Reproduce only the lines from the one containing "Viewport: 641px width, 384px height." through the end of the data, exactly as they stand.

── Extracted data

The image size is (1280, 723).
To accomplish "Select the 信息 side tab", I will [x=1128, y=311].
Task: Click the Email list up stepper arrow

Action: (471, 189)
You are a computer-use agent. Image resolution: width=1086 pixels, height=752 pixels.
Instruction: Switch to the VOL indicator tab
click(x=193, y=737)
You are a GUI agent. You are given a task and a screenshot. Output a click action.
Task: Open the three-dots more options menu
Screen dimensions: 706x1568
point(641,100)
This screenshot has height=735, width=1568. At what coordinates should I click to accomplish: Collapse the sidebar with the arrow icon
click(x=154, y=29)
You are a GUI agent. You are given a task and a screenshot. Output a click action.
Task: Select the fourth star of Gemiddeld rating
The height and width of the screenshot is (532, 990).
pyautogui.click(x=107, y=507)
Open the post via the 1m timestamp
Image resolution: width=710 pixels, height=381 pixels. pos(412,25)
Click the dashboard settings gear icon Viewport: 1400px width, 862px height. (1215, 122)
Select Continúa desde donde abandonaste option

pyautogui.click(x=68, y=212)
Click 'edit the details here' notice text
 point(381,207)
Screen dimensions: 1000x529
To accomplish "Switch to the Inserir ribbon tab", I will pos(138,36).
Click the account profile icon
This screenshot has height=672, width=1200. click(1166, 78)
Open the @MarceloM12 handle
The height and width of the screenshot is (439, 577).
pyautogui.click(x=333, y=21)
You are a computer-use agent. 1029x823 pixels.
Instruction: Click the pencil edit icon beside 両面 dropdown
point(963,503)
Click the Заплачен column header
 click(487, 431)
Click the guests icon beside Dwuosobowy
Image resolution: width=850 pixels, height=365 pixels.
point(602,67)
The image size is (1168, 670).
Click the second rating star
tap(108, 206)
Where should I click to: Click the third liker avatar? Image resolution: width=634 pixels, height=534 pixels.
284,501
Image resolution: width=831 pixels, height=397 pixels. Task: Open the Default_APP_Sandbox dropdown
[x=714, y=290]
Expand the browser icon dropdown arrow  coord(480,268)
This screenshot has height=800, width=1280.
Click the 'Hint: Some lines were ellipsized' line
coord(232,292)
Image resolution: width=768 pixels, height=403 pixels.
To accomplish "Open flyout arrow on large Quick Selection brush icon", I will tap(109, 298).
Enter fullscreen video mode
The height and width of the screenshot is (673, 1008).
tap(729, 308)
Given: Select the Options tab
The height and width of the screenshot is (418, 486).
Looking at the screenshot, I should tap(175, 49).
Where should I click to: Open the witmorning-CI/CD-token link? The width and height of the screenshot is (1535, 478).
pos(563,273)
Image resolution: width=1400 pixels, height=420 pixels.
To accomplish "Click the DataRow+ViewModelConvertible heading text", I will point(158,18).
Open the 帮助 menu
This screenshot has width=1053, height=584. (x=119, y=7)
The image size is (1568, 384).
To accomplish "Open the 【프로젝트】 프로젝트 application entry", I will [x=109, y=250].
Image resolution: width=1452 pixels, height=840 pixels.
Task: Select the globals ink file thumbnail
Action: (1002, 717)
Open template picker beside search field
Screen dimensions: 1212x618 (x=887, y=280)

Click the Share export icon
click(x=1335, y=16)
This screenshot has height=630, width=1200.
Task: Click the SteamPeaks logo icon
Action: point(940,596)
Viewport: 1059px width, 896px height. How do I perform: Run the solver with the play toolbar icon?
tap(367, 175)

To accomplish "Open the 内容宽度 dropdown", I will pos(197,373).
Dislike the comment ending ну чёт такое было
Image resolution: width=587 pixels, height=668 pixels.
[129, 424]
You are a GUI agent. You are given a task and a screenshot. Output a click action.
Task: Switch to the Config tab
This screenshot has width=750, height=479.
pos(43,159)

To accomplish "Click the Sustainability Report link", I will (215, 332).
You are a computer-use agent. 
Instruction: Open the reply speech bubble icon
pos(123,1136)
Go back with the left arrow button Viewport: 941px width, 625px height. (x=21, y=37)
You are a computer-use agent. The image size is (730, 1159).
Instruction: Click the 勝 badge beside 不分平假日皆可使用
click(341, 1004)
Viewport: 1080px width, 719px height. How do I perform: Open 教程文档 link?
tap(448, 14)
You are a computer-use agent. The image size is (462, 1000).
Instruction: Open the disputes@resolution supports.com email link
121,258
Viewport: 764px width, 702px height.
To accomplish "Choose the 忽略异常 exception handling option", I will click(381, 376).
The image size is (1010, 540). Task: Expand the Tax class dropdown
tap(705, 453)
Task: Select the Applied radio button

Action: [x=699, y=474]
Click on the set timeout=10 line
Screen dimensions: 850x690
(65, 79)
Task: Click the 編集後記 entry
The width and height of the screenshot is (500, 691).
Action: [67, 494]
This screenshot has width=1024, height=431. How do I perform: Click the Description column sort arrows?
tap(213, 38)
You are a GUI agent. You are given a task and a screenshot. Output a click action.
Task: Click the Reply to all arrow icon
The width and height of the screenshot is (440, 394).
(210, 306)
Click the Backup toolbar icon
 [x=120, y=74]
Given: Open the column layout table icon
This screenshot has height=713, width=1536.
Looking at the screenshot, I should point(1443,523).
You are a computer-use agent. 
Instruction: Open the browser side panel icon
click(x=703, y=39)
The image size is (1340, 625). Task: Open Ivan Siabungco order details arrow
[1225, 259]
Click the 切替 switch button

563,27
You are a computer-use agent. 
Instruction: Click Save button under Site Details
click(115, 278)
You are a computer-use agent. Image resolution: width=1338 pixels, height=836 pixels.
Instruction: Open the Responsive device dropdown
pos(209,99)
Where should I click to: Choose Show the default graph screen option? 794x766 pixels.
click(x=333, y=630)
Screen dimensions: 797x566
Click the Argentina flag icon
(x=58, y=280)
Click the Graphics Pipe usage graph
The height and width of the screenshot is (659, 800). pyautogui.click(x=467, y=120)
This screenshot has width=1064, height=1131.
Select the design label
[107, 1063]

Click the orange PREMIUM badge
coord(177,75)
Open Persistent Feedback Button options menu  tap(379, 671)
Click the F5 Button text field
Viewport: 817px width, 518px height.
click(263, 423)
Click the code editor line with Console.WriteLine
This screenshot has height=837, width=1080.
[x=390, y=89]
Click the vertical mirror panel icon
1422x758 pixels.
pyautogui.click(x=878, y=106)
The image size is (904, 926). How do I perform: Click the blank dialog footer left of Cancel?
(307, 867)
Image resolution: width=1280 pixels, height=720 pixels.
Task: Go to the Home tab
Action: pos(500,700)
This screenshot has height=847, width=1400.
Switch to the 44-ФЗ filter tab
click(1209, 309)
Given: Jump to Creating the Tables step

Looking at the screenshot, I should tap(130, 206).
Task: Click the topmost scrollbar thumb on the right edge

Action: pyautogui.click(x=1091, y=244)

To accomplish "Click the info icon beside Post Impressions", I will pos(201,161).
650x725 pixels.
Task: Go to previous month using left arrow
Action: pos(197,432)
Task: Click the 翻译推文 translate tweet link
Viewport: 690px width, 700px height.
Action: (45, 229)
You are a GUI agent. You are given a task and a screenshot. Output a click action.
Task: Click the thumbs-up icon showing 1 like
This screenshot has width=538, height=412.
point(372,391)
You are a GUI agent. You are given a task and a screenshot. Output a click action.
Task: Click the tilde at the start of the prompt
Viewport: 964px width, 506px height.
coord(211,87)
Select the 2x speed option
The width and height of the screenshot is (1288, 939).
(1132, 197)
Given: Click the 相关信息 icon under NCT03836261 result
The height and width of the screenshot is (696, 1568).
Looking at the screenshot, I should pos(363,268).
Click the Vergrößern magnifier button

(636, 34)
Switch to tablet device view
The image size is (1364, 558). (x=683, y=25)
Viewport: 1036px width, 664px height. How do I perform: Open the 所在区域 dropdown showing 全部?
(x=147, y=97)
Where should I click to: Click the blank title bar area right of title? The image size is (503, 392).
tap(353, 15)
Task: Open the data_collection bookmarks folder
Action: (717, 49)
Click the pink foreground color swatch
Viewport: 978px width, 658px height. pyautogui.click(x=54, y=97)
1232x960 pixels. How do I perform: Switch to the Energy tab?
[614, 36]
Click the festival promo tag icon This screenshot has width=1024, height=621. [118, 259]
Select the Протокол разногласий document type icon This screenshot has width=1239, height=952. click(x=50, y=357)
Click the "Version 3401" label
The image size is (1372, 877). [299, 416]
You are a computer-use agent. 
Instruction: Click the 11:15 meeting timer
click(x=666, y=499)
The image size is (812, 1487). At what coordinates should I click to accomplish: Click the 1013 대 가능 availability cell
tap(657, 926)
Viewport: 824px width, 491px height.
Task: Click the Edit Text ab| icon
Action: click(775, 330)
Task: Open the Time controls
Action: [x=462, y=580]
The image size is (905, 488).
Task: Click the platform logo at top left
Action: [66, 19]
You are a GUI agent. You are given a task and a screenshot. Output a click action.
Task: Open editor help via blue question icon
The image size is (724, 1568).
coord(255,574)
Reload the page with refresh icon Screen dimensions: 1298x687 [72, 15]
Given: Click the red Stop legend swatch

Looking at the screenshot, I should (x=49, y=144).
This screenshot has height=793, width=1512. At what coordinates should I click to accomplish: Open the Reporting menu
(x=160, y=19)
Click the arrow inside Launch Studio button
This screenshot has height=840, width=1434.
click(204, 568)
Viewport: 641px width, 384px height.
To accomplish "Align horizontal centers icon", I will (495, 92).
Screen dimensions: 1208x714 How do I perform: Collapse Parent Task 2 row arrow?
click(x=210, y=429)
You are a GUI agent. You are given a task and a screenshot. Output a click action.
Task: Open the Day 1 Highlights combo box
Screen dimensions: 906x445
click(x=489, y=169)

────

### Problem solution
Viewport: 641px width, 384px height.
To accomplish "Align horizontal centers icon", I will (495, 92).
Screen dimensions: 1208x714 How do I perform: Collapse Parent Task 2 row arrow?
click(x=210, y=429)
You are a GUI agent. You are given a task and a screenshot. Output a click action.
Task: Open the Day 1 Highlights combo box
Screen dimensions: 906x445
click(x=489, y=169)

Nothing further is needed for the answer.